(Stored records)
========

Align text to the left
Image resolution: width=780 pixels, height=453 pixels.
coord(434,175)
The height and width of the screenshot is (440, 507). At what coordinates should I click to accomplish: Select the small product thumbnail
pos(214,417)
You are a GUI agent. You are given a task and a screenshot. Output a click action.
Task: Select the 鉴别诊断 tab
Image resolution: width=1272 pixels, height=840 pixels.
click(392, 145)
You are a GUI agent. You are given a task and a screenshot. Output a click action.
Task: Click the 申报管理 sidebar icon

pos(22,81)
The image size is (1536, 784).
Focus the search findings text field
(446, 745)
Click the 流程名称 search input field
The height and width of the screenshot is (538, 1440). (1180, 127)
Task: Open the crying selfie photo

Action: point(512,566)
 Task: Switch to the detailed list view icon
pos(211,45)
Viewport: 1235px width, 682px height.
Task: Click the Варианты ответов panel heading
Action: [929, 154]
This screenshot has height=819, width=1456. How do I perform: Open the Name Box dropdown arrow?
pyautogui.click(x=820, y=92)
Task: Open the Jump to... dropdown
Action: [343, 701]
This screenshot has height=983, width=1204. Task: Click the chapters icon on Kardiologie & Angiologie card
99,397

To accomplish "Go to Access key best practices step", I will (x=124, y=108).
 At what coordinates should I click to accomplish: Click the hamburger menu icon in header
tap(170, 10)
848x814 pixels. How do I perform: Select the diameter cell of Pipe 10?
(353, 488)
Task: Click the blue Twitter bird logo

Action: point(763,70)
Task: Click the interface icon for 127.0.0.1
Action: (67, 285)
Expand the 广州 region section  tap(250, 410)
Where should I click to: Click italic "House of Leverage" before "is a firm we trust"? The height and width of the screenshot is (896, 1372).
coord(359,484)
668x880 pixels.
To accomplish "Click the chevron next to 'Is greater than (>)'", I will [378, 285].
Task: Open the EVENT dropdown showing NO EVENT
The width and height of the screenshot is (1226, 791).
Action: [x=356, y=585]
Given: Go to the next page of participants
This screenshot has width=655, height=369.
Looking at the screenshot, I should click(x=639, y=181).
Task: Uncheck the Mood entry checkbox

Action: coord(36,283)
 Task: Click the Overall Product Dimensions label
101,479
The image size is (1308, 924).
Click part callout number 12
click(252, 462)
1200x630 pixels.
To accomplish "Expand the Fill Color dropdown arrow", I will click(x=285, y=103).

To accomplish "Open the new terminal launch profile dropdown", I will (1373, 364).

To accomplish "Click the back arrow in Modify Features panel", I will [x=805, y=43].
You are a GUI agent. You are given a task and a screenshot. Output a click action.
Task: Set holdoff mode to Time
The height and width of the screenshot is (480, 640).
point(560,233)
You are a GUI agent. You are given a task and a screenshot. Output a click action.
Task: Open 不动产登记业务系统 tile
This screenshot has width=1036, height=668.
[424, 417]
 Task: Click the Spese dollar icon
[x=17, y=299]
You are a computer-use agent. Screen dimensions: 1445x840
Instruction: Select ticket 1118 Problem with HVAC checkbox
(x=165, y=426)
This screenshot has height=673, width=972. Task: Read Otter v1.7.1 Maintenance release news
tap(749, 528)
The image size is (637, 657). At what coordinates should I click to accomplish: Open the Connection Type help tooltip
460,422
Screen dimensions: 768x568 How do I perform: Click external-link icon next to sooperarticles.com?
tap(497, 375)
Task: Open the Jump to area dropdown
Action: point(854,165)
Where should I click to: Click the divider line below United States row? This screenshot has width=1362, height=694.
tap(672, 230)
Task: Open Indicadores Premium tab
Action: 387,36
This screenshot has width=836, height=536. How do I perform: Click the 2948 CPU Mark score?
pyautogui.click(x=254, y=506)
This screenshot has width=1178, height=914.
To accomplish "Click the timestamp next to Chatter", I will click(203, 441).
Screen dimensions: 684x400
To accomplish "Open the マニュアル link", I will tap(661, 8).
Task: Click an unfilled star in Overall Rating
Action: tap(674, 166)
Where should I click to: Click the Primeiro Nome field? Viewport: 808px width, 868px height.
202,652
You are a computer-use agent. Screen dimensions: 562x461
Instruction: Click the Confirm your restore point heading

========

Find every line in the entries that contains the word "pixels" and copy each of those lines.

Image resolution: width=780 pixels, height=453 pixels.
Image resolution: width=1272 pixels, height=840 pixels.
848x814 pixels. How do I perform: Select the diameter cell of Pipe 10?
668x880 pixels.
1200x630 pixels.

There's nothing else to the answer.